> Written exercise
Copy out the data word for word, starting from the first line and ending with the line that contains "click(993, 552)".

Text and element pointing data:
*****

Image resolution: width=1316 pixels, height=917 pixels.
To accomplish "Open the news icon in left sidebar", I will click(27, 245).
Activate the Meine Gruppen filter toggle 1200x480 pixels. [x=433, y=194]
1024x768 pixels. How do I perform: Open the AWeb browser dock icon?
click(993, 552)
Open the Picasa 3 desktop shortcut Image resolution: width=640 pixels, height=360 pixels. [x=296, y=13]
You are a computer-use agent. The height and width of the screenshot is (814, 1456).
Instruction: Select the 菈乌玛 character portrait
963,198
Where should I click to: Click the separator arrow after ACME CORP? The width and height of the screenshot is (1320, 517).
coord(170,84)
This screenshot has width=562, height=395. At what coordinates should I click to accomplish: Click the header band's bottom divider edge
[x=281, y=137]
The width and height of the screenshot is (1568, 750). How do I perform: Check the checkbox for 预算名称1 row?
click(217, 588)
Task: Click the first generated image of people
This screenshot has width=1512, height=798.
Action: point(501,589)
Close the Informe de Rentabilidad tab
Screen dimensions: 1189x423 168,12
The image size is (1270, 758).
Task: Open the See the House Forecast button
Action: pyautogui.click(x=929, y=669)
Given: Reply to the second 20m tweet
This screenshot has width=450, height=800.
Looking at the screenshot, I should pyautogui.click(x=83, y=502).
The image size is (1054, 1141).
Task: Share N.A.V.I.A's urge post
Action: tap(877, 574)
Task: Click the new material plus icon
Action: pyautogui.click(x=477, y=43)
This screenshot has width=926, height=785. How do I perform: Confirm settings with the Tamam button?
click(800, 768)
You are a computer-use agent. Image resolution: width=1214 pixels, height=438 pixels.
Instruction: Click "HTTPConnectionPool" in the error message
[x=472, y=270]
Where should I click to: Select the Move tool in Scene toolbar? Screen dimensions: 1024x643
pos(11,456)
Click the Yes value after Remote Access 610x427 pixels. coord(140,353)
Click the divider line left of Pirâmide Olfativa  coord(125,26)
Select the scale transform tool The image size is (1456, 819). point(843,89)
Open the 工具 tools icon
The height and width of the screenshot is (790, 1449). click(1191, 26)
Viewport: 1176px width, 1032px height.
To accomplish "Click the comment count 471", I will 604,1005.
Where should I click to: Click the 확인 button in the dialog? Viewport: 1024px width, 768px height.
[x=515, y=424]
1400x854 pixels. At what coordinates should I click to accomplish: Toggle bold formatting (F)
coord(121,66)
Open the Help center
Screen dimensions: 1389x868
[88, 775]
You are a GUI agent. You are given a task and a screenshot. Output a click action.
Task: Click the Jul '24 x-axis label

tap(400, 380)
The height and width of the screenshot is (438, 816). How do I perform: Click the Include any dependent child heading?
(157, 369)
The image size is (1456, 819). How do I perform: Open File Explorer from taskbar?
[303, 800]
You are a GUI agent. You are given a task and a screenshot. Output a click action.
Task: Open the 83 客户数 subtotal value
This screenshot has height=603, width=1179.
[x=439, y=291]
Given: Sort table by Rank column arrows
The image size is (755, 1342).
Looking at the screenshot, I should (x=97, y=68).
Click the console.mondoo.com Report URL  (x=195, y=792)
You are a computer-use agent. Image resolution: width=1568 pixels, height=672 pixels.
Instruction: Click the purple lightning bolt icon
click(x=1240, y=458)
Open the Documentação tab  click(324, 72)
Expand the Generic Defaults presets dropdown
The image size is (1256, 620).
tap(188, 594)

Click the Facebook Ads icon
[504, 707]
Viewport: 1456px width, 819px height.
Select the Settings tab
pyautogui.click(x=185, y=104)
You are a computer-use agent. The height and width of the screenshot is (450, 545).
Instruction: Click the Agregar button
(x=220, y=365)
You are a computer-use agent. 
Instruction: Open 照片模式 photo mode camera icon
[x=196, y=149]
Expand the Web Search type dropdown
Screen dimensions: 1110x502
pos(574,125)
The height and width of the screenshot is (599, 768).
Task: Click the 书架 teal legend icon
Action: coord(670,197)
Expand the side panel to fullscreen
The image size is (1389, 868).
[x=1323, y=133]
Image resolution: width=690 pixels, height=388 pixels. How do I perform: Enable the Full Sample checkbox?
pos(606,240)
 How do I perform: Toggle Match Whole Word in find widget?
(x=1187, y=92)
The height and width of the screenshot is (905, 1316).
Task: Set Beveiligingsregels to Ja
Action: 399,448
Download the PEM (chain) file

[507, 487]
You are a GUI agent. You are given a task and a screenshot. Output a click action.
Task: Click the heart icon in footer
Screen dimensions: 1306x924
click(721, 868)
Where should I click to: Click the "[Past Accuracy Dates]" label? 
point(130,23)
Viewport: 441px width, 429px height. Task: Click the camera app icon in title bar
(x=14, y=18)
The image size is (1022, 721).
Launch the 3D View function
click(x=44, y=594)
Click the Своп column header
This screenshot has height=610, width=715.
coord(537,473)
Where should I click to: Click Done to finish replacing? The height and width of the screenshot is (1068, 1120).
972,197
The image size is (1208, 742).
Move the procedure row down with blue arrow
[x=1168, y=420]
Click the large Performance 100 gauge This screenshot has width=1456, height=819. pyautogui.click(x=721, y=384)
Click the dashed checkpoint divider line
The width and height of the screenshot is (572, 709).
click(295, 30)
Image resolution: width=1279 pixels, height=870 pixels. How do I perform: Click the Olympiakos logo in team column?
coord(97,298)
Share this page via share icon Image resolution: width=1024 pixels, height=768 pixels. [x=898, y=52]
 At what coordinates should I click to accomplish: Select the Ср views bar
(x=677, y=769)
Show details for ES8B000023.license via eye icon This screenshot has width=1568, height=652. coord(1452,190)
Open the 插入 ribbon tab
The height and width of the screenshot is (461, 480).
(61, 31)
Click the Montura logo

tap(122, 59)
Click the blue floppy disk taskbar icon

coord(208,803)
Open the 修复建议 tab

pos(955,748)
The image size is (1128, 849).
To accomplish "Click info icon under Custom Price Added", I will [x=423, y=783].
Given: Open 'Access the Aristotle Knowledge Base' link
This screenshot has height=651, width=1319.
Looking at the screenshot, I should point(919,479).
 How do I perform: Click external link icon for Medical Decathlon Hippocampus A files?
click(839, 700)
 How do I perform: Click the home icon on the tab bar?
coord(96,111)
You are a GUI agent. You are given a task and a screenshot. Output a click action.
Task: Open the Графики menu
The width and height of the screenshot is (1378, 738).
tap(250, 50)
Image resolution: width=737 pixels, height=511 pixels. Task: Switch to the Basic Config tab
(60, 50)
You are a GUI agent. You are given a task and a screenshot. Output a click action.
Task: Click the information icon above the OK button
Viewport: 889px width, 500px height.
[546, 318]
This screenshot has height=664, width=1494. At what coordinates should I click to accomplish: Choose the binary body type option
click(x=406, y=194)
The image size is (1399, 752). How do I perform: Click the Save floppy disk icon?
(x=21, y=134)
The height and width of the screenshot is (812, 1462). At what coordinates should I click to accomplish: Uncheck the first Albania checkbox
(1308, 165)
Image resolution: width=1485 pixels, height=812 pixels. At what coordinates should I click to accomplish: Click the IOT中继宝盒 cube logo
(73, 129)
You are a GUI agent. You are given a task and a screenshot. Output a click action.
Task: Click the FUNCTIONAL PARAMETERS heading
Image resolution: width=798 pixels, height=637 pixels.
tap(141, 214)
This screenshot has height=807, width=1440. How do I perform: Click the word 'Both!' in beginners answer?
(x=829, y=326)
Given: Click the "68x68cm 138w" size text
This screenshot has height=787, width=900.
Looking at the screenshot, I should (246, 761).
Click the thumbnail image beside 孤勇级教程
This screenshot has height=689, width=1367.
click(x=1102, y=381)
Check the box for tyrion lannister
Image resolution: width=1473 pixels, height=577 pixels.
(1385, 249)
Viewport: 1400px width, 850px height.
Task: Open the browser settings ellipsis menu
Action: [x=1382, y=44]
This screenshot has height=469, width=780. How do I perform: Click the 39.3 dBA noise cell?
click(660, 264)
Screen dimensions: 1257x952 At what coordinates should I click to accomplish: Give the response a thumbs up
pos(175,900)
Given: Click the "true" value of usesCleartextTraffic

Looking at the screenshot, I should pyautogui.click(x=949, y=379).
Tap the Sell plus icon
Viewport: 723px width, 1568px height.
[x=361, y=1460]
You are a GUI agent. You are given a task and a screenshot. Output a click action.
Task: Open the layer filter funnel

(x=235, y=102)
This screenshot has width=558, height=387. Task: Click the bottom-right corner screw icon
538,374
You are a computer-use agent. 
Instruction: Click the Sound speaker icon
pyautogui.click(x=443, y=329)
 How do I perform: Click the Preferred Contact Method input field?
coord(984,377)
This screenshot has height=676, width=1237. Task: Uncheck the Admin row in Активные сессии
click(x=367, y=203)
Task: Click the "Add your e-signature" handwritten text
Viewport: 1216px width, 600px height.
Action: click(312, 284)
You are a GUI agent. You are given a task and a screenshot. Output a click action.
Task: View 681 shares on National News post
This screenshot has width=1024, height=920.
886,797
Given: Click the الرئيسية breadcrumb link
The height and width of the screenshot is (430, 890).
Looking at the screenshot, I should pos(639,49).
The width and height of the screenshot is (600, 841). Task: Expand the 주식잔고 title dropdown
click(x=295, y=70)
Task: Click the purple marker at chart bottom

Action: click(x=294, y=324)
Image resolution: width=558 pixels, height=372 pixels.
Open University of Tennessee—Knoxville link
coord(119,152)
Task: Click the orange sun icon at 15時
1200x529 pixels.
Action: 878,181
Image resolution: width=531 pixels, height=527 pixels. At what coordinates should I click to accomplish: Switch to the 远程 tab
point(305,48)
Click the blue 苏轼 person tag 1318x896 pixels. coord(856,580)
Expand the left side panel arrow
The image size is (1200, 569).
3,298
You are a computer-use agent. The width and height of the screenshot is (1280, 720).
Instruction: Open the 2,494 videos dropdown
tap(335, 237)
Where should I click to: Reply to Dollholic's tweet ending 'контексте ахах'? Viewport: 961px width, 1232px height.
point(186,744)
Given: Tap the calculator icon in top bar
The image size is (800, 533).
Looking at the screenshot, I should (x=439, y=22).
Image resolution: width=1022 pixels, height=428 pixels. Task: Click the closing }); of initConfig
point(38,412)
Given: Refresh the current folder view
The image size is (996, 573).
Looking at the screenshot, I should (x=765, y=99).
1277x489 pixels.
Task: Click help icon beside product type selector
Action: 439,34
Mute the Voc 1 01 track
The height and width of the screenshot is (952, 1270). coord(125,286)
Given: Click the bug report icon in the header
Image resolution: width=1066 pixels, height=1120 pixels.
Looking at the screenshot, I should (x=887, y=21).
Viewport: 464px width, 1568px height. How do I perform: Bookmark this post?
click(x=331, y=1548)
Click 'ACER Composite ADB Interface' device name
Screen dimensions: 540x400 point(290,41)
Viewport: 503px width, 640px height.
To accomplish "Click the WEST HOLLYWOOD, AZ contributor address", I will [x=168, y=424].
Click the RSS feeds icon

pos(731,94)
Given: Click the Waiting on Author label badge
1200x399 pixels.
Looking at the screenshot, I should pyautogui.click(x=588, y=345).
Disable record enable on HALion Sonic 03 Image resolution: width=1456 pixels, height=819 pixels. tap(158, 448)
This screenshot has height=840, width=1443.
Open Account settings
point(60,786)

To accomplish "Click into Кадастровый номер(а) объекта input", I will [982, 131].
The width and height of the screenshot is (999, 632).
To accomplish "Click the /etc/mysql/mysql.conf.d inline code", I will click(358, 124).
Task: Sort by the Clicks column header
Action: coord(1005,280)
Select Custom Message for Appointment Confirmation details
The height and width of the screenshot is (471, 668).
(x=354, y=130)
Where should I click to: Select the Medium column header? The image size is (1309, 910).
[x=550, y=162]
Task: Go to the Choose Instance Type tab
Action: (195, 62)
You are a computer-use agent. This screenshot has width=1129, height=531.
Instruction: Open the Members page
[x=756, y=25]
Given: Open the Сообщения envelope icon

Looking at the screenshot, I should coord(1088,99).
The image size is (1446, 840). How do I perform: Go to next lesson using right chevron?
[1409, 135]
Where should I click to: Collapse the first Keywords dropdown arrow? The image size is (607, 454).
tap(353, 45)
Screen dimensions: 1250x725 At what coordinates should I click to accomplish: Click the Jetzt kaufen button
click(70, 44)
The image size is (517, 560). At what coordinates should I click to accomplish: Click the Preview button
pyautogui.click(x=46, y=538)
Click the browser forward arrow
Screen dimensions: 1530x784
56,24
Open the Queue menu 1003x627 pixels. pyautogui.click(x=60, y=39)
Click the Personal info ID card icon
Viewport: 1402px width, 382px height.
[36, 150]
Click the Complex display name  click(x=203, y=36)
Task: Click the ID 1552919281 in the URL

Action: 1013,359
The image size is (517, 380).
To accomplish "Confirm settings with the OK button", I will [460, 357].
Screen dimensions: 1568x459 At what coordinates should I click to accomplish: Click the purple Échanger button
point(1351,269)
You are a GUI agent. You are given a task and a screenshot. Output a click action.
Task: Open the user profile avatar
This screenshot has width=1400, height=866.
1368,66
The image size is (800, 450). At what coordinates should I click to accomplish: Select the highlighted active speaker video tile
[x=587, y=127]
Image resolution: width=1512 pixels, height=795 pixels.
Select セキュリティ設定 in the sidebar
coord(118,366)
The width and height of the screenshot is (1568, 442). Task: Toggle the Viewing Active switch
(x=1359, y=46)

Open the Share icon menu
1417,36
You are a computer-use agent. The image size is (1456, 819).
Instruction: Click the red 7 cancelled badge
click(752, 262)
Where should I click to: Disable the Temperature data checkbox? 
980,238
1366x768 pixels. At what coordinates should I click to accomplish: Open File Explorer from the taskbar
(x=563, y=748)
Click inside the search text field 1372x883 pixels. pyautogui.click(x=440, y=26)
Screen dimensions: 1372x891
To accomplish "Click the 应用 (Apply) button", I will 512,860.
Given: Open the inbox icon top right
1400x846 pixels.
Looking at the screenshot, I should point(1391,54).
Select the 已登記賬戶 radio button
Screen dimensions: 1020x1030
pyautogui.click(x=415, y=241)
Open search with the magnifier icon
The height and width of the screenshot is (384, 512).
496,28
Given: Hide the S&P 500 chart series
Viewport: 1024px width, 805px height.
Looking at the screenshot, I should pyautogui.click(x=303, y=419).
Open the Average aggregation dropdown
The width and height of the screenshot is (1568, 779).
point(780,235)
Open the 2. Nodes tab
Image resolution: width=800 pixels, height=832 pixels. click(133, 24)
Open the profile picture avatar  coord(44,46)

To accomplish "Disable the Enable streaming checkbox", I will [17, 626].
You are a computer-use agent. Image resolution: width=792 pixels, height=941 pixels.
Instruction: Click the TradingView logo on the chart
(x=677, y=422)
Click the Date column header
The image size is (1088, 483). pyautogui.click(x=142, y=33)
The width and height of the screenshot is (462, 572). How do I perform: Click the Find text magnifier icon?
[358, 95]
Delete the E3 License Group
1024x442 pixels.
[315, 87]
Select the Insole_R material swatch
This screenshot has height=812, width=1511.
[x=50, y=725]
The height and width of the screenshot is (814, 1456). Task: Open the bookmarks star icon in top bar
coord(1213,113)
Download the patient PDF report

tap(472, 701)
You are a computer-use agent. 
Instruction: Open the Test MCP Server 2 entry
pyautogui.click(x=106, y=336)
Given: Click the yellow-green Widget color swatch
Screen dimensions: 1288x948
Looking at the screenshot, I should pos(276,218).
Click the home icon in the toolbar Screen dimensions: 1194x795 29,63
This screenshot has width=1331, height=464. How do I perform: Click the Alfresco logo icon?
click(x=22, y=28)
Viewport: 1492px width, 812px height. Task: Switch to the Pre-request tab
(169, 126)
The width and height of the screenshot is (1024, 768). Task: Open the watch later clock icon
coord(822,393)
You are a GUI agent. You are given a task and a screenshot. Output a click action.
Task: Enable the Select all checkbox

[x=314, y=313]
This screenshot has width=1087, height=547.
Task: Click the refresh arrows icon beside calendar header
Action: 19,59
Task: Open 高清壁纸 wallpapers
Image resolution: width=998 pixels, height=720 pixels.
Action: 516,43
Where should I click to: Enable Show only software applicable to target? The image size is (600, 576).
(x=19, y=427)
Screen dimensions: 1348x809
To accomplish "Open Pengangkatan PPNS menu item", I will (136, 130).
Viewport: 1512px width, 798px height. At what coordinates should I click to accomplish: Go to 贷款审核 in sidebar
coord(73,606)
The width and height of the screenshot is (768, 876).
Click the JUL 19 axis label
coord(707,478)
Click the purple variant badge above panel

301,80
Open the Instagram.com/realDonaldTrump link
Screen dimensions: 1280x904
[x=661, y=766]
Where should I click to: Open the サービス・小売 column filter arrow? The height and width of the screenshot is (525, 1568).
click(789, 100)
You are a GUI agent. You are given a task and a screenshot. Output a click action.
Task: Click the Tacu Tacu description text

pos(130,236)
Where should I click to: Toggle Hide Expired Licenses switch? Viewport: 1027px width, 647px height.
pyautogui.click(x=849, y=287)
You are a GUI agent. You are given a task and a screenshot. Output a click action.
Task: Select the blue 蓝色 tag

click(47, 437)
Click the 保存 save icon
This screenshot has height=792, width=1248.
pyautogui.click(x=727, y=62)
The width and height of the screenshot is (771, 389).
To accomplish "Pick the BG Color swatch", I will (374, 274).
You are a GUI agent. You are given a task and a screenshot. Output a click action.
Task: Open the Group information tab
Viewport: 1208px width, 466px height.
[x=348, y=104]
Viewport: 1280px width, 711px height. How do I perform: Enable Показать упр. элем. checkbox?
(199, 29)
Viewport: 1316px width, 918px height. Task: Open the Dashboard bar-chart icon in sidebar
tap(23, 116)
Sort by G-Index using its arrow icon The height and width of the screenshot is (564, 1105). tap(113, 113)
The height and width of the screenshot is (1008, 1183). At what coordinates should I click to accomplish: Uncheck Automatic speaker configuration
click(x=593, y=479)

*****

> Task response
Image resolution: width=1316 pixels, height=917 pixels.
To accomplish "Open the news icon in left sidebar", I will click(27, 245).
Activate the Meine Gruppen filter toggle 1200x480 pixels. [x=433, y=194]
1024x768 pixels. How do I perform: Open the AWeb browser dock icon?
click(993, 552)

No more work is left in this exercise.